SET TASK: Copy out every item below word for word, leaving the pictures out of your answer.

[Source records]
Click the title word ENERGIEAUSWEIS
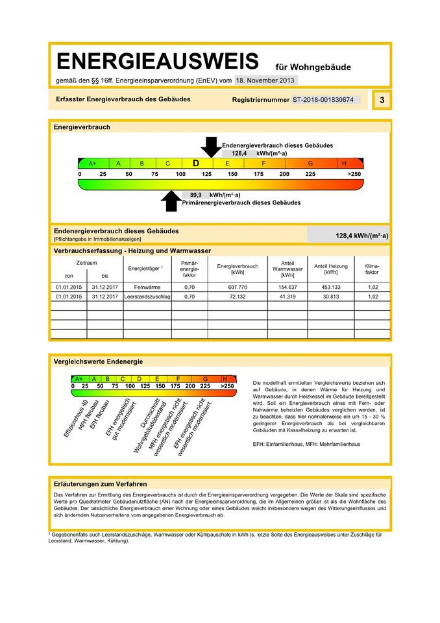[x=158, y=62]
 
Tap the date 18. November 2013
[x=265, y=80]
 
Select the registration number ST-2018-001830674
[x=323, y=100]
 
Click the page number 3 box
[x=382, y=100]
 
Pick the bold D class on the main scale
[x=195, y=164]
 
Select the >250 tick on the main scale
[x=354, y=175]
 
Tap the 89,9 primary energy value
[x=194, y=195]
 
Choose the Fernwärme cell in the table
[x=143, y=286]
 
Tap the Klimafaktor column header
[x=372, y=269]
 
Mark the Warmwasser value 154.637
[x=287, y=286]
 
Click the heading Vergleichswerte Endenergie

SOLUTION TO THE PROBLEM:
Click the title word ENERGIEAUSWEIS
[x=158, y=62]
 
Tap the date 18. November 2013
[x=265, y=80]
 
Select the registration number ST-2018-001830674
[x=323, y=100]
 
Click the page number 3 box
[x=382, y=100]
 
Pick the bold D class on the main scale
[x=195, y=164]
 
Select the >250 tick on the main scale
[x=354, y=175]
 
Tap the 89,9 primary energy value
[x=194, y=195]
 
Choose the Fernwärme cell in the table
[x=143, y=286]
 
Tap the Klimafaktor column header
[x=372, y=269]
 
Mark the Warmwasser value 154.637
[x=287, y=286]
 
Click the heading Vergleichswerte Endenergie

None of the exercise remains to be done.